Task input: Begin

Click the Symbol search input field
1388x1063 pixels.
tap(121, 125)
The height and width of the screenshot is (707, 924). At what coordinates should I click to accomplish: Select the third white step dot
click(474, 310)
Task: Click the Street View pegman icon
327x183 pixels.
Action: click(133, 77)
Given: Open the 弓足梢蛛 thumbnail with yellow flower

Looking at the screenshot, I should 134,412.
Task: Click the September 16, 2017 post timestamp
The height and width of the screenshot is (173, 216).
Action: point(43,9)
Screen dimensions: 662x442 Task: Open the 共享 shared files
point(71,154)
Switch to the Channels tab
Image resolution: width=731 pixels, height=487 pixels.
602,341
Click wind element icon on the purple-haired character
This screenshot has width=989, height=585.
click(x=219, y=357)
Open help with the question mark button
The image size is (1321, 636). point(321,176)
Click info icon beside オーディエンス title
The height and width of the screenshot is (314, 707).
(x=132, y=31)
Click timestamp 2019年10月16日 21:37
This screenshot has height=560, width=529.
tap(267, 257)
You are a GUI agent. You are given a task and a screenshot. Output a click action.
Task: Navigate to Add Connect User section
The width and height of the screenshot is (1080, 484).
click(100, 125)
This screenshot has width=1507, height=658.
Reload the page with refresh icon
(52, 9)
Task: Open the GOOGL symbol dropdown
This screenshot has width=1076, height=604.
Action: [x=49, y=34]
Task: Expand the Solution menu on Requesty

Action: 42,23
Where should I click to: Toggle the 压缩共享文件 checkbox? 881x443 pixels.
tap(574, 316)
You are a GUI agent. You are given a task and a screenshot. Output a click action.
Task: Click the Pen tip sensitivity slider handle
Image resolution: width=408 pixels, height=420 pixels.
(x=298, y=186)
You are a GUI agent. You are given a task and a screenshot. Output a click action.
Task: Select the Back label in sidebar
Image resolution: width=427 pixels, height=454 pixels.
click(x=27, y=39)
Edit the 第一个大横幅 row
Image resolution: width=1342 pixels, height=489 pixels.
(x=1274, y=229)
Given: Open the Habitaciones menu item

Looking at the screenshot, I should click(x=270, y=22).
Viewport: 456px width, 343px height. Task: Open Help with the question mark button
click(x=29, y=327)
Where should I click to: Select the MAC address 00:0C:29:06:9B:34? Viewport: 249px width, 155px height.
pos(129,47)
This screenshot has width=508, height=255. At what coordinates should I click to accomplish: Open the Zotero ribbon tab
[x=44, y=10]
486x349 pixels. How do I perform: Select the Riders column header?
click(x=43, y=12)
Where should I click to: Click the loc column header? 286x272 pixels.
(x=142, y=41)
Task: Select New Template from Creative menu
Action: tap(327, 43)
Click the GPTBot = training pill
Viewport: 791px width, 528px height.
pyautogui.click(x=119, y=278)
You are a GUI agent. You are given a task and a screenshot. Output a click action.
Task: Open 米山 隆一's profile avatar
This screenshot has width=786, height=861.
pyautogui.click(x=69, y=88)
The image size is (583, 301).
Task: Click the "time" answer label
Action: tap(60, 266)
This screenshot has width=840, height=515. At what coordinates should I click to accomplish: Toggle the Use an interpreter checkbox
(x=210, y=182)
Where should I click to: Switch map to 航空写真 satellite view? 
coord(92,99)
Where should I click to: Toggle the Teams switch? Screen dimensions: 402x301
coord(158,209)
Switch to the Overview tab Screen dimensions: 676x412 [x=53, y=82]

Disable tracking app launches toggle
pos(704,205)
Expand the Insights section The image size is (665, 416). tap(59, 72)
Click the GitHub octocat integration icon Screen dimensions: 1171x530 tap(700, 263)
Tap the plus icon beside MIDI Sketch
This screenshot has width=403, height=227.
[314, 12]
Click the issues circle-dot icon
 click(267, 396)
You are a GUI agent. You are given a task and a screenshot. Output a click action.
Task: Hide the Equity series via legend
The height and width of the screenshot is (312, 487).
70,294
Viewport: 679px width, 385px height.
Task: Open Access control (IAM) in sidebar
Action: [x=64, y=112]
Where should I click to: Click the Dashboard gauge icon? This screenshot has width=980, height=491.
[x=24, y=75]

Task input: End

__Required work__
Please give the count of lines in the listing that include the string "section", with no words around it.

__Exercise solution__
2